For this reason, Seneca wasn’t really thought of as part of the Stoic cannon by ancient Stoic writers who came after him. On the other hand, modern Stoics tend to regard his writings as essential to the Stoic cannon. This stark contrast makes one wonder why it is that modern Stoics don’t seem to follow the example of the ancient predecessors in this regard.

It should be stated that the inclusion of Seneca in the Stoic cannon is not unanimous among modern Stoics. There are plenty who have written off Seneca altogether and prefer to study the philosophy based on the writings of more bona-fide Stoics of antiquity, from Epictetus to Marcus Aurelius. Still, among prominent voices in the community, Seneca’s writings tend to be regarded as essential. So, why this departure from the verdict of our ancient predecessors?

For some time, I myself did not understand the reason for this departure – and was myself in the dissenting camp that regarded Seneca as not being worthy of cannon.
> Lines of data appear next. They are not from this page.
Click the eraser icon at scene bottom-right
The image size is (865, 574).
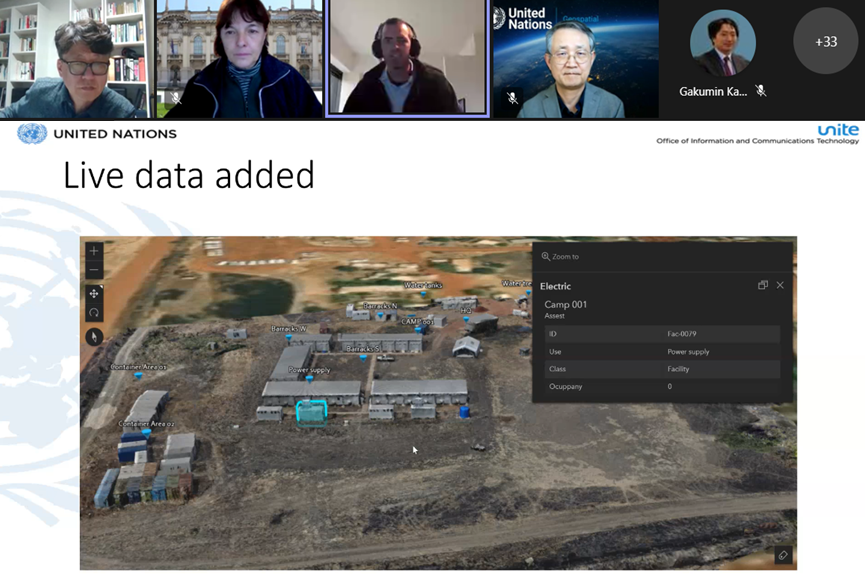click(x=782, y=555)
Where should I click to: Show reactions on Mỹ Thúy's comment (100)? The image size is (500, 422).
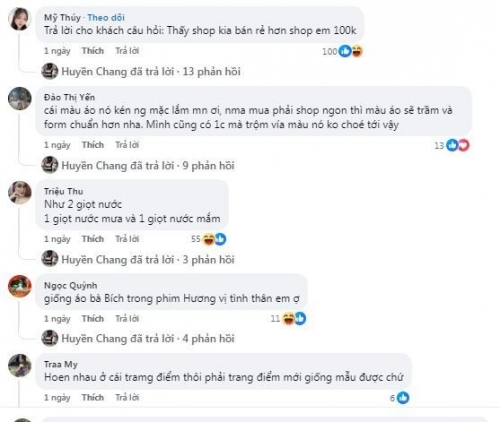click(343, 51)
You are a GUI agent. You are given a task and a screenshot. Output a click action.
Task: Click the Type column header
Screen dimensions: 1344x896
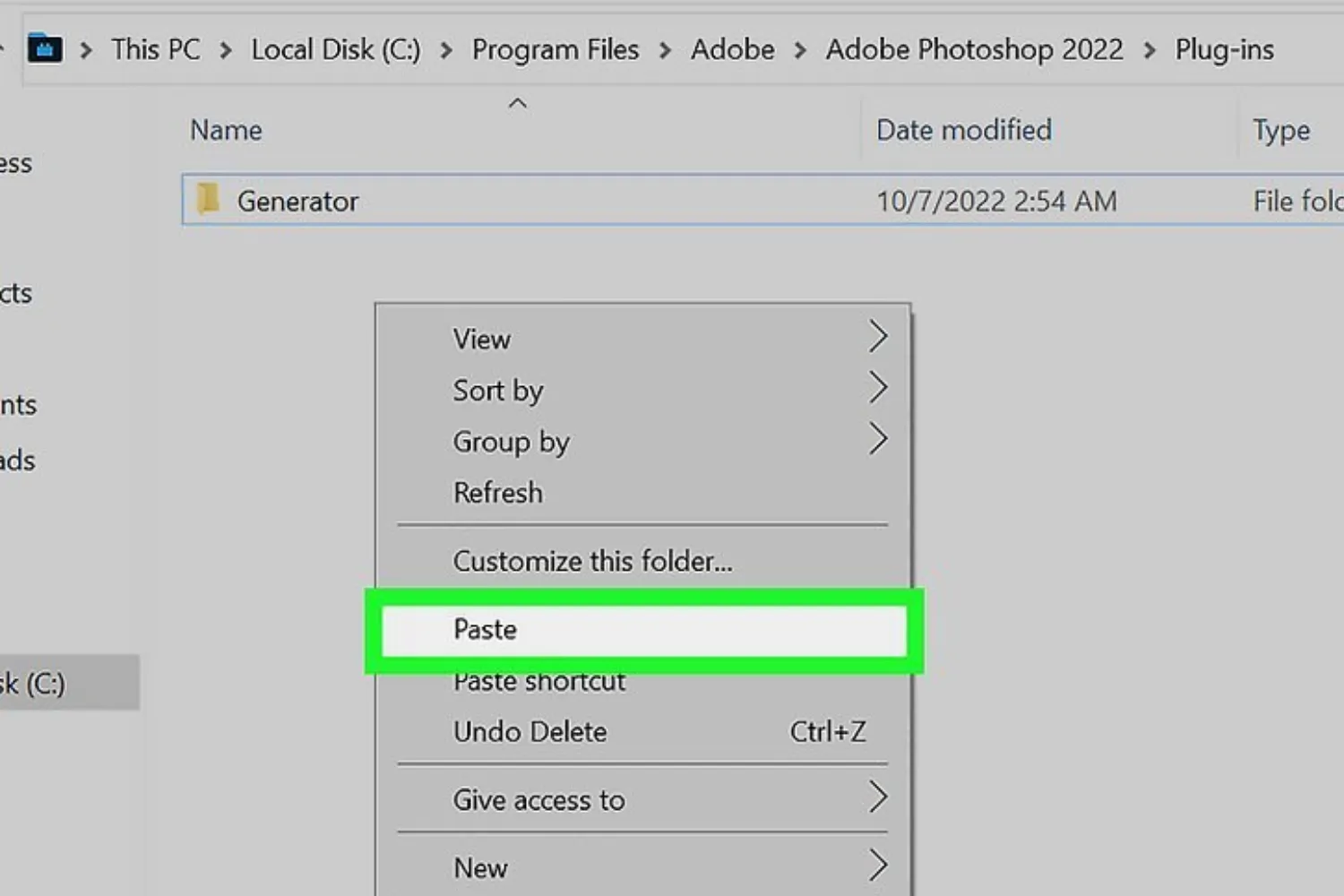click(x=1280, y=129)
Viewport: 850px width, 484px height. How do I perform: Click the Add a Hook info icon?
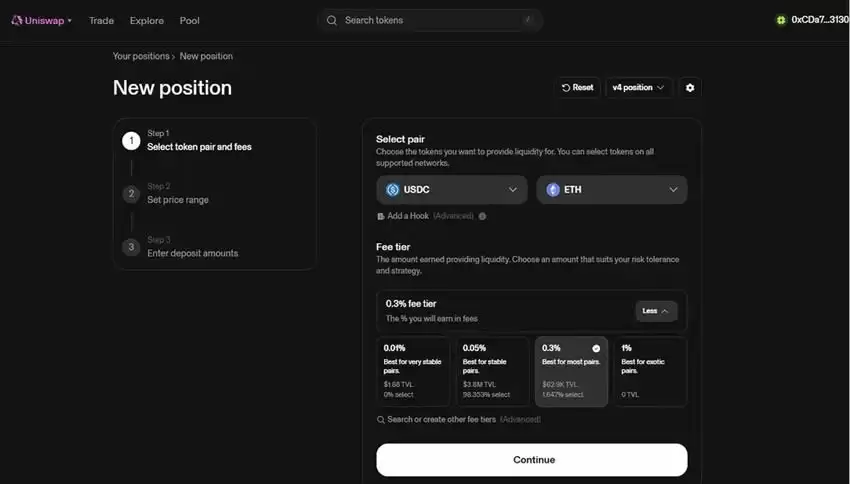(x=482, y=216)
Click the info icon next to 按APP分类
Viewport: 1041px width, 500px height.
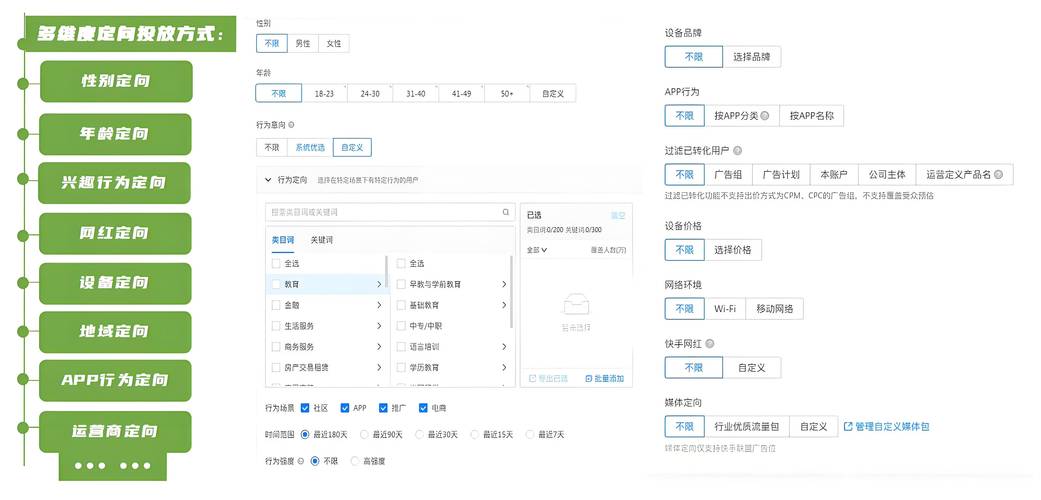pos(765,116)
Then, a few days ago, a thought occurred to me. What if I thought of Seneca not as a Stoic, but as a historian who documented a lot of the teachings of the Stoics of his time?

This, of course, may not be an accurate description. Many people argue that while he clearly wasn’t all that successful in displaying Stoic virtue in his life, he still may have genuinely aimed for it. That would make him much farther from Sagehood than the more favorable Stoic philosophers – but still a legitimate prokopton. Still – even if we assume the worst about Seneca, that he really gave nothing but lip-service to Stoic philosophy, that would only reduce the value of his work to the level of something produced by a historian like the one I just hypothesized.

But if this is a compelling enough reason for us to include the works of Seneca in the Stoic cannon today – why was it not for the ancient Stoics who came after him? The answer is that they had better alternatives that we, today, do not.

Most ancient Stoics could study the works of Zeno of Citium, the actual founder of Stoicism, as well as other luminaries from the Early Stoa, such as Chrysippus and Cleanthes. For us, however, only fragments of their texts survive. The same holds for the literature that was no doubt produced by the philosophers of the Middle Stoa – which we, too, can not study like those of the Late Stoa of antiquity could.

Epictetus not only had access to the complete recorded lectures of Musonius Rufus, but was instructed in the philosophy by that lecturer himself. We, today, have some of those lectures — but beyond that, we only have fragments.

Marcus Aurelius could read all eight books of the Discourses of Epictetus. For us, only four of them survive in their entirety – and of the rest, we once again only have fragments.

Examples can go on and on – but in short, we modern Stoics have a gap in our record of the ancient philosophy as recorded by the respectable philosophers of the time. The late ancient Stoics, however, had no such gap – and as such, no need to fill that gap with the writings of someone who was a frequently-fumbling prokopton at best and the equal of an outside historian at worst.

So, if ancient Stoics who came after Seneca excluded his works from their cannon, that did not mean that they necessarily saw his works as worthless. Their verdict may have simply been that it was inferior to other works which they had access to and we don’t – and un-necessary to study in addition to those works.

Modern Stoics who include Seneca in the Stoic cannon are not contradicting this verdict. Rather, the inclusion of Seneca into the modern Stoic cannon is merely an assertion that it is better to use his works to supplement the gap we have in the writings of the more respectable ancient philosophers than it is to leave that gap entirely unsupplemented.

It is for this reason that the works of Lucius Annaeus Seneca do indeed properly belong in Stoic cannon – and Eric Scott is right in including them in his proposed Stoic Bible.